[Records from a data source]
++++++++++++++++++++
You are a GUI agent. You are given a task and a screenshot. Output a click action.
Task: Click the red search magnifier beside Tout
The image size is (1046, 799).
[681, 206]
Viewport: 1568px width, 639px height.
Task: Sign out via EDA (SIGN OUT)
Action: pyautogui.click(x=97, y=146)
++++++++++++++++++++
*ASSIGNMENT:* Every entry above should be written out again, precisely.

*ANSWER SECTION:*
You are a GUI agent. You are given a task and a screenshot. Output a click action.
Task: Click the red search magnifier beside Tout
The image size is (1046, 799).
[681, 206]
Viewport: 1568px width, 639px height.
Task: Sign out via EDA (SIGN OUT)
Action: pyautogui.click(x=97, y=146)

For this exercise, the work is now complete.